Laura stood in front of a landscape, flooded with light. Dex knew exactly what time of day that picture had been painted, she’d seen Chester County landscapes in precisely the same light and vague mist.

“Norman told us this was the best picture in the collection,” Laura said. “It’s a William Trost Richards, actually painted near here.”

“Lovely,” said Dex. “I’ve long been a fan of his, there are several pictures in the Museum.”

She could see through the open doors into the big parlor, admiring the purple curtains framing the almost floor to ceiling windows that looked out onto the porch. A woman’s portrait hung over the fireplace, and Dex walked into the room, leaving Laura and Claire behind in the hall.

“Dex?” asked Claire, following.

“Well!” huffed Laura. “I was going to show the other landscapes here in the hall, and there’s a Maud Earl I thought Claire would like to see.”

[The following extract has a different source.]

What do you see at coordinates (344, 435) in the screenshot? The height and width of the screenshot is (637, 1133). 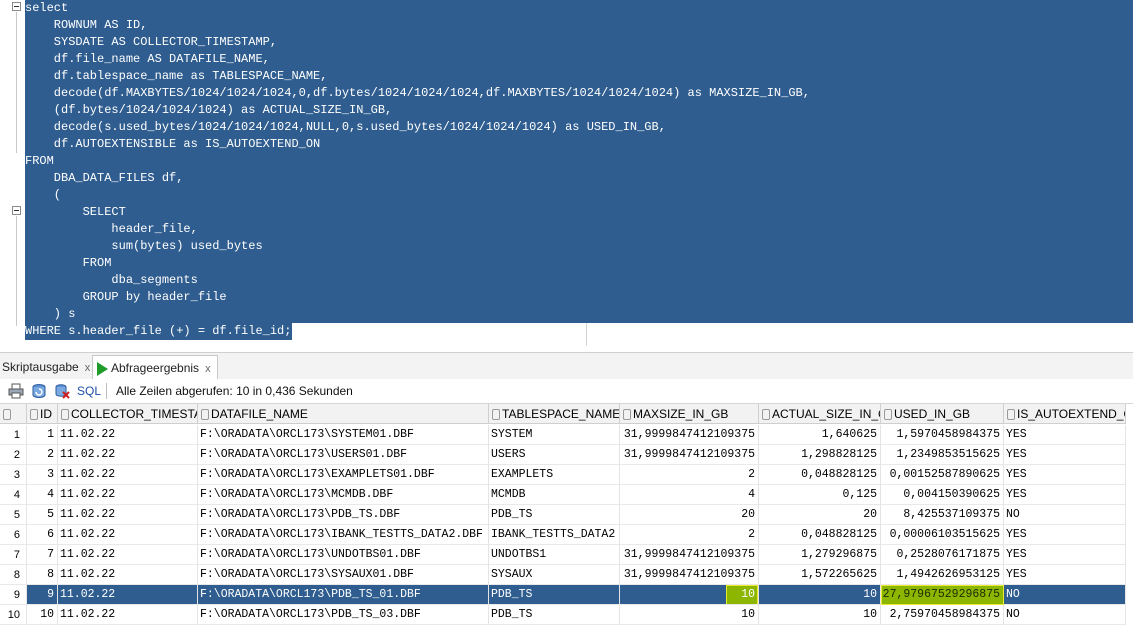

Claire found Dex staring at the three-quarter pose portrait. The subject was a thin woman, in clothes from a time when substantial women were the fashion; her dark hair was pulled tightly back from a center part and formed into a pile of ringlets atop her head that spilled down to her shoulders. She was wearing a deep red dress that seemed to reflect fiery highlights into her brilliant hazel eyes, brilliance that suggested the artist had captured her expression seconds before she burst into tears. The corners of her mouth seemed to hold back whatever emotion was exposed by her eyes, yet her face was beautiful, and the eyes riveting. Displayed prominently on her right hand which lay face down in her lap, the paleness of her arm acting as an arrow, was a ruby ring, the large red stone sparking crimson fire from its nest of diamonds.

Dex stood before the portrait, mesmerized. The woman in the portrait seemed uncomfortable in her sumptuous dress, adding a suggestion of being on the verge of panic. A skittish woman, likely to bolt at any moment.

“Who are you?” Dex whispered. “And why are you so sad?”